== SELECTED EXCERPT ==
-=-=-
My stallion is a grullo roan, and she wants to breed to him if he is homozygous blue roan. Which I guess would be EE RR. His sire was a blue roan and his dam was a dun, so I told her it isn't possible for him to be homozygous for the roan gene. She still said it was, even with only one parent. Am I wrong here?


----------



## CheyAut (Nov 26, 2008)

You're correct. Do you know for SURE though that the sire didnt also have roan?

I like the appy filly, and love her color


----------



## Phantom Legacy (Nov 27, 2009)

If you are talking about my stallion, his sire was a blue roan, and no his dam wasn't a roan either.
As for the filly, I don't think he was a roan, but it's hard to tell with him being gray.


----------



## equiniphile (Aug 16, 2009)

She is GORGEOUS. I would take her in a heartbeat. The others have pretty much covered it in the conformation and color department, just wanted to say how absolutely stunning she is!


----------



## Phantom Legacy (Nov 27, 2009)

Thank you! It is very much appreciated.


----------



## Eastowest (Mar 26, 2009)

I googled his registered name and it came up on a cached page-- the page is no longer up, but apparently the URL for the JPEG is still good-- nab it while you can as I don't know how long it will last. It was a page for "reference sires"-- apparently someone had a horse sired by him a few years back and put his pic up, but they have since updated the page and taken the photo off.


----------



## OhSoAppy (Jun 7, 2010)

She is absolutely gorgeous, I like her quite a lot!

I have to agree. As she ages, and fills out, I think you will be very happy with the 'end product'.


----------



## Phantom Legacy (Nov 27, 2009)

Lera is lunging so much better now. She, like our other horses, lunges better without a line. She would be great on a line if we could work out the kinks in her turning around. She wants to turn away from me instead of turning in toward me.
Anyway, I tacked her up today with the saddle and she was wonderful. She stood for the most part, a little moving every now and then, but it wasn't spooking. It was more like "oh look! What's over there?" -Walks away-
I just told her to woah and stand and she did. She took the saddle like a pro. I had all three of them on her today. Mom's, my English saddle, and my new TexTan. The TexTan fits her the best, even though she isn't a wide horse. I cinched her up and everything and she didn't even care. I flopped the stirrups, put weight in them, jerked them to make a lot of noise, pulled on them, put my hand in and jumped up and down. She just stood there with a look on her face like, "...why?" I dare say she behaved better than Smoke, lol. She still needs to be spook proof, but that's mostly in the sound department. She doesn't freak out, just jumps a little. I'll need to get a tarp after her, and some plastic bags.
-=-=-
== SUPPLIED DATA ==
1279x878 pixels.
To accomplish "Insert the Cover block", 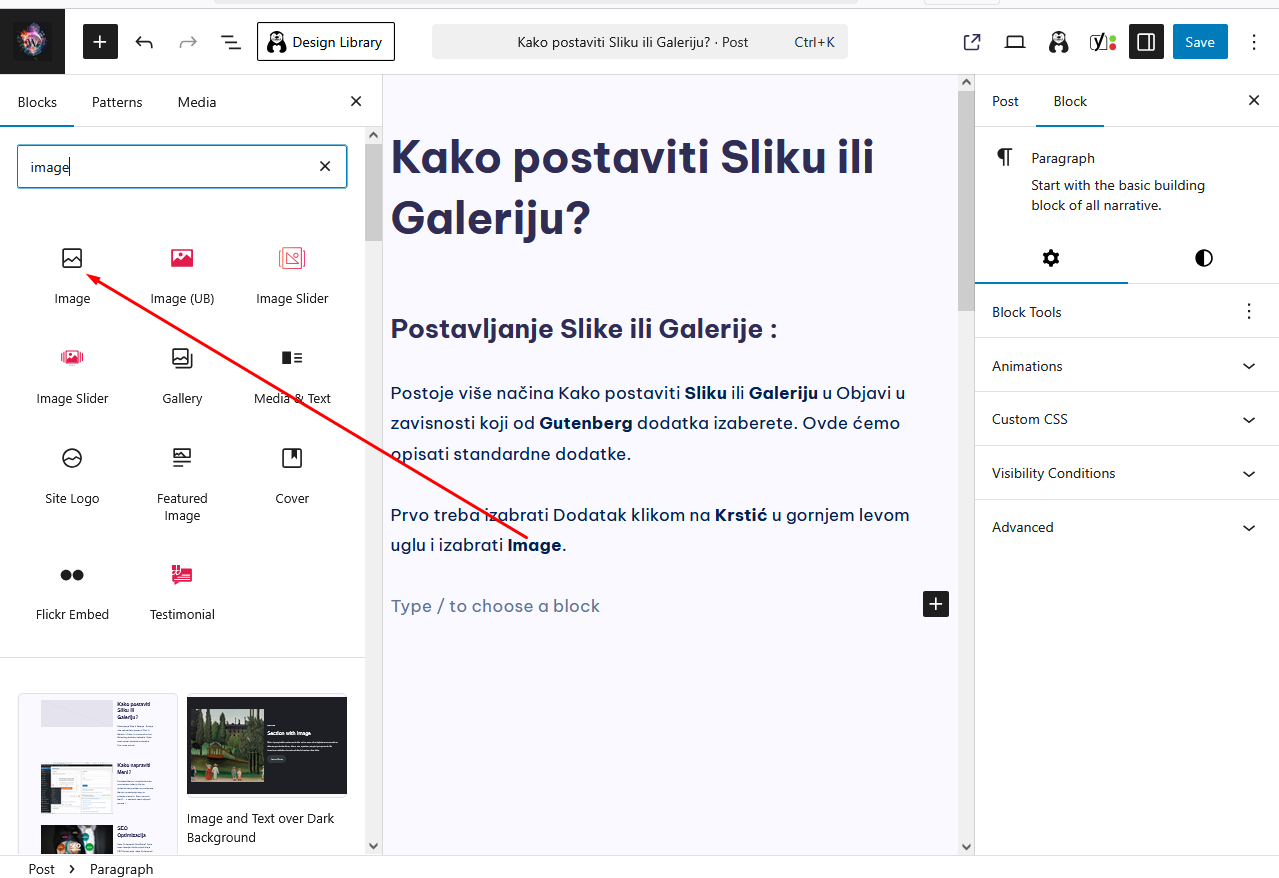I will [x=292, y=459].
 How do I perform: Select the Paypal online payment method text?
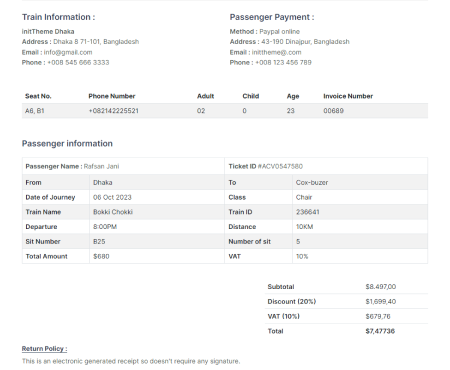280,32
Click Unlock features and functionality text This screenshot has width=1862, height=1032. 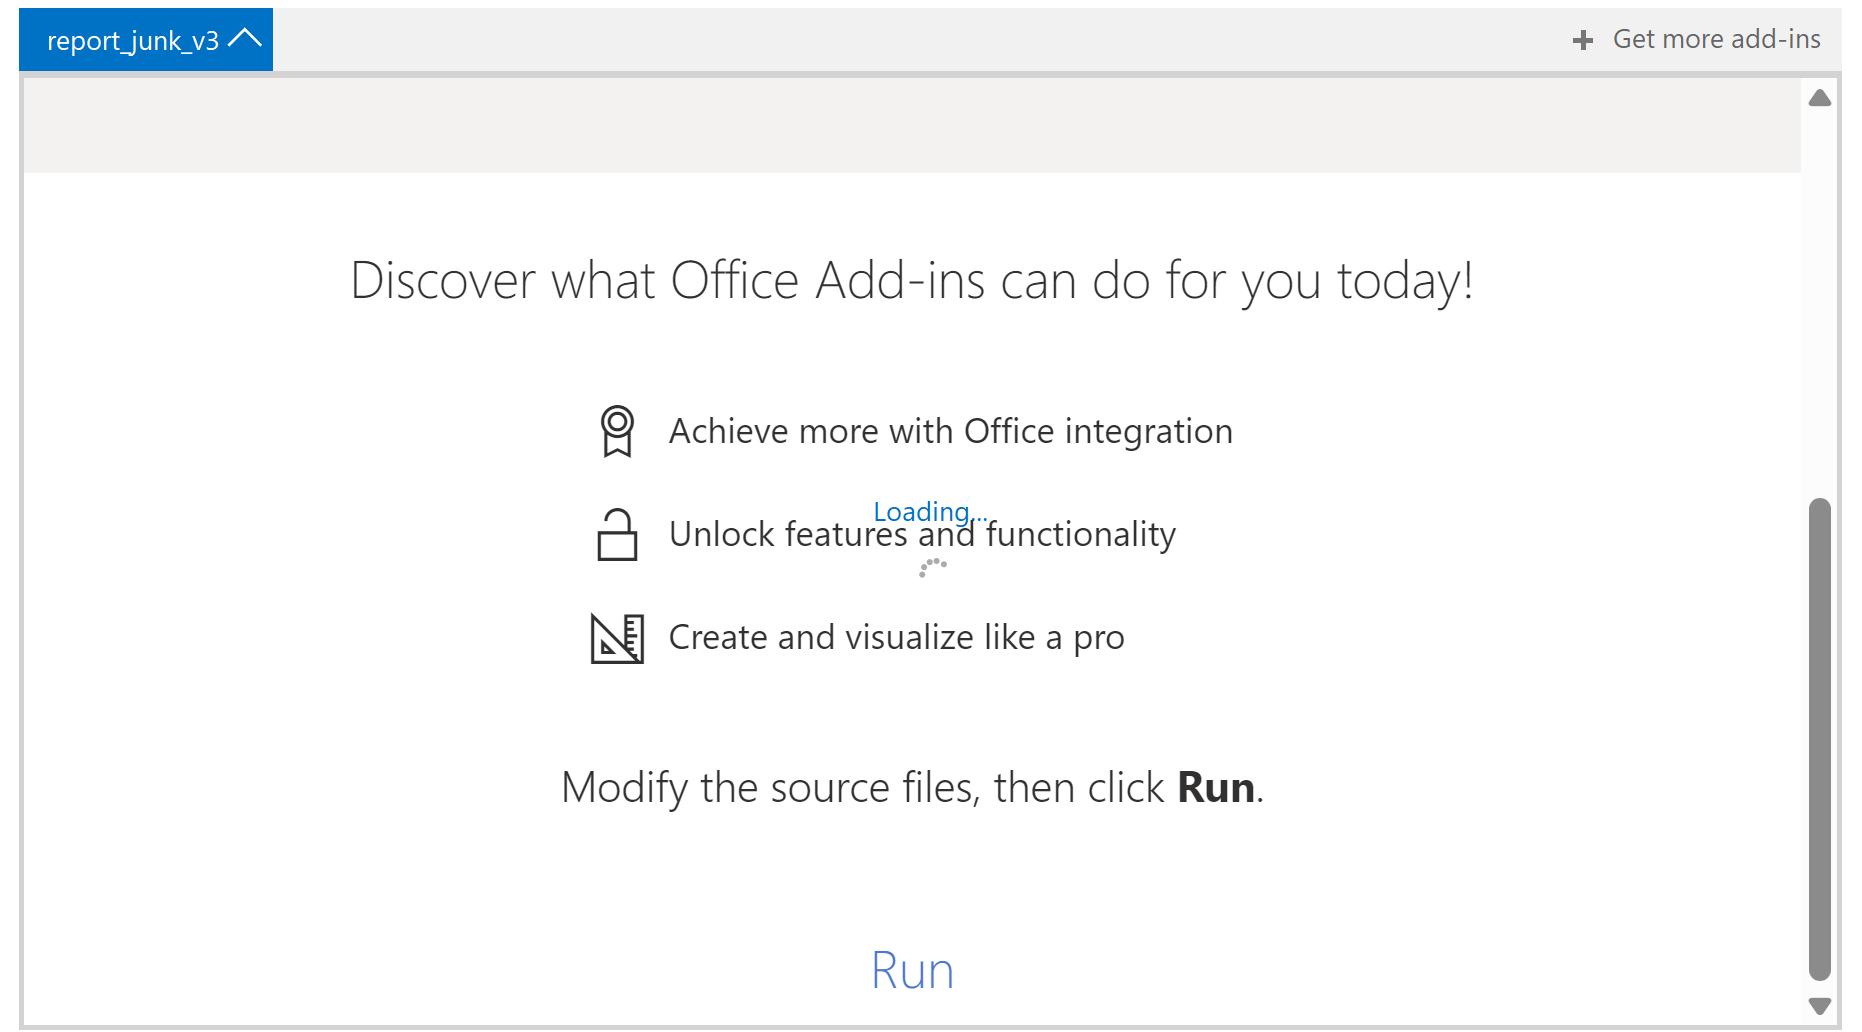click(922, 534)
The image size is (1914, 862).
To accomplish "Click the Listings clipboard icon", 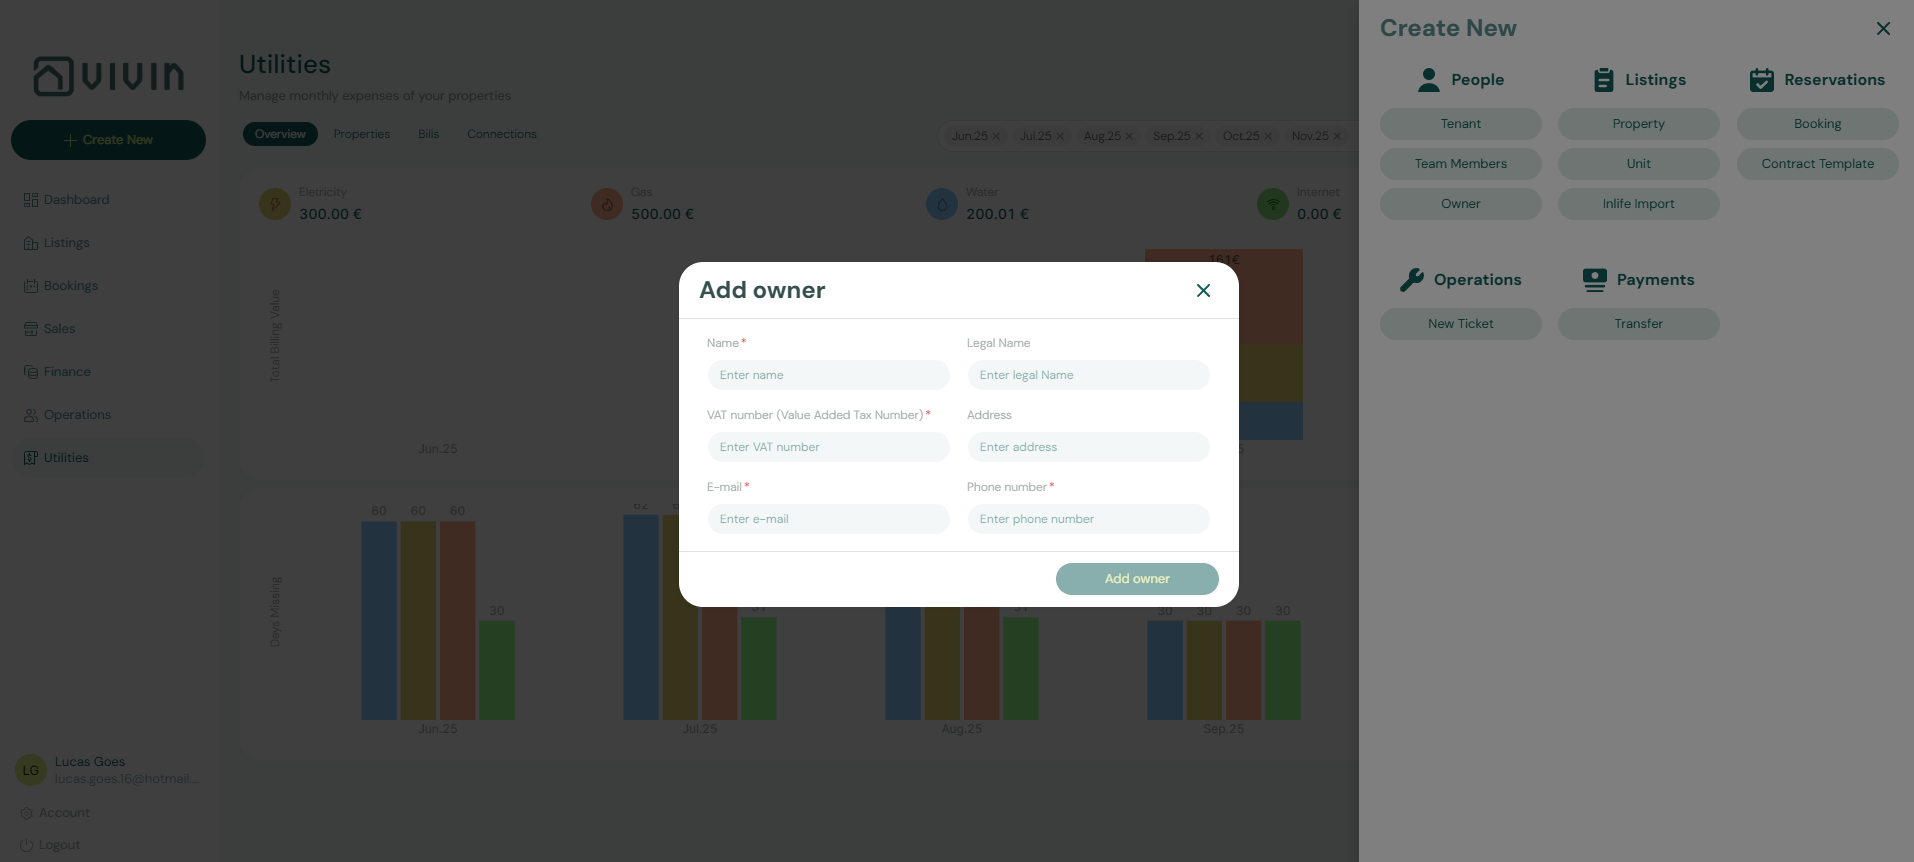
-=-=-
== WHAT THIS TASK INVOLVES ==
Say whether each statement below agrees with the horse forum thread. Answer yes or no, and quote the deciding words of the thread.
1. The stallion's dam was a dun.
2. Lera lunges better on a line than without one.
3. Of the three saddles tried, the English saddle fit Lera best.

== FINISHED EXERCISE ==
1. Yes: "his dam was a dun"
2. No: "She, like our other horses, lunges better without a line."
3. No: "The TexTan fits her the best, even though she isn't a wide horse."